VariableDefaultPurpose
CLAUDEOPS_PROVISION_MODELTier 3 modelModel used for provisioning sessions
CLAUDEOPS_PROVISION_VERIFY_TIMEOUT120Seconds to wait for health verification
CLAUDEOPS_CHAT_API_KEY(required)Bearer token for API authentication

Risks / Trade-offs

  • Deploy-first inverts the ADR-0018 safety model. A service runs before any human reviews the configuration. Mitigation: the operator explicitly triggered the provisioning, rollback handles failures, and the PR still captures the final state. For a homelab with a single trusted operator, this is an acceptable trade-off.

  • Rollback may not be perfectly clean. Some deployment side effects (database schema migrations, external API registrations) cannot be trivially undone. Mitigation: the plan phase should identify irreversible actions and flag them before execution. The initial implementation focuses on reversible actions (container creation, volume creation, config file placement).

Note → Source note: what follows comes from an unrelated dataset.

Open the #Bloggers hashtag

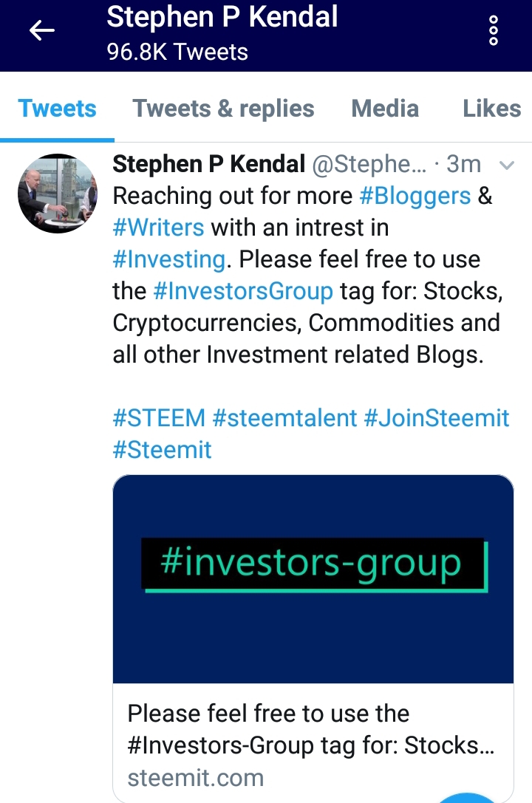415,196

  • Documentation quality varies. The agent's ability to extract deployment requirements depends on how well the service's documentation describes them. Mitigation: the agent can supplement with WebSearch and should flag uncertainties to the operator in the plan notification rather than guessing.

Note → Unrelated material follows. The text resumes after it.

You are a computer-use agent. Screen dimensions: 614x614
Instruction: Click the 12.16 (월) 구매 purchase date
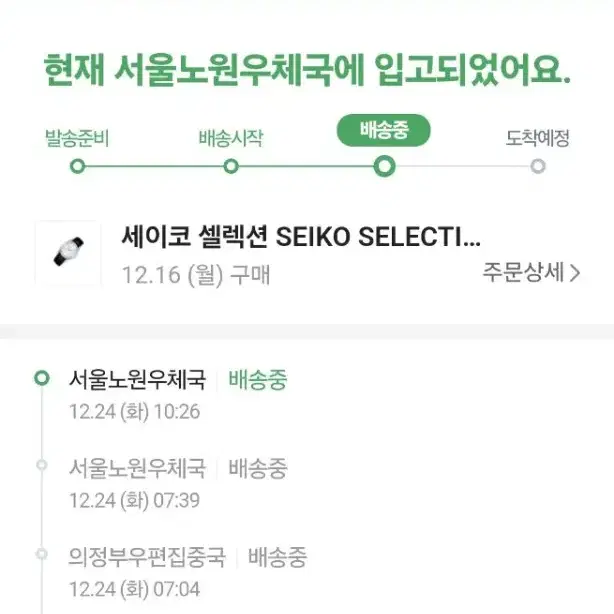point(196,274)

  • Convention inference may produce incorrect configurations. If a repo's conventions are inconsistent or the agent misreads patterns from existing services, the generated configuration may be wrong. Mitigation: verification catches deployment failures before codification, and rollback ensures no remnants. Repos with complex conventions should provide .claude-ops/playbooks/provision.md for explicit instructions.

  • Secret handling has an inherent tension. Generated secrets (via openssl rand) are secure but may need to be communicated to the operator or stored in a secrets manager. The initial implementation generates secrets inline in the configuration; future work should integrate with the repo's secrets management conventions.

  • Prompt-level permission enforcement applies. As with all Claude Ops permissions, provisioning restrictions within Bash rely on model compliance (ADR-0003). The provisioning prompt is carefully scoped, but a sufficiently creative model could exceed its boundaries. Mitigation: same as ADR-0003 -- Docker-level restrictions, read-only mounts for non-provisioning paths, and post-hoc audit.

  • Single-session constraint limits responsiveness. If provisioning takes 10 minutes, no monitoring can occur during that time. Mitigation: provisioning is expected to be infrequent (new services are added occasionally, not constantly). The operator can check dashboard status. Future work could introduce per-host session isolation.

Open Questions

  • Should the plan phase support an interactive approval gate? The initial implementation proceeds automatically after plan generation. Adding an approval gate (operator reviews plan in dashboard and clicks "Approve") would increase safety but add latency and UX complexity. This could be an opt-in feature controlled by an environment variable.

  • How should the agent handle services that require multiple containers (e.g., app + sidecar)? The current spec describes single-service provisioning. Multi-container provisioning (where the documentation describes a service with multiple components) needs a convention for how the agent composes them.

  • Should provisioning sessions have their own cooldown state? The current cooldown model tracks monitoring restarts and redeployments per service. Provisioning creates new services that don't exist in cooldown yet. The codification PR could include adding the new service to the monitoring checks, but the mechanism needs definition.

  • How should the agent handle documentation that describes multiple deployment methods? Some projects document Docker Compose, Kubernetes, and bare-metal installation. The agent needs to select the deployment method that matches the repo's conventions, but the selection heuristic is not yet defined.

  • Should provisioning support dry-run mode? Running the full lifecycle without actually deploying would be useful for testing convention discovery and plan generation. This could reuse CLAUDEOPS_DRY_RUN -- the agent would log what it would do at each phase without executing mutating operations.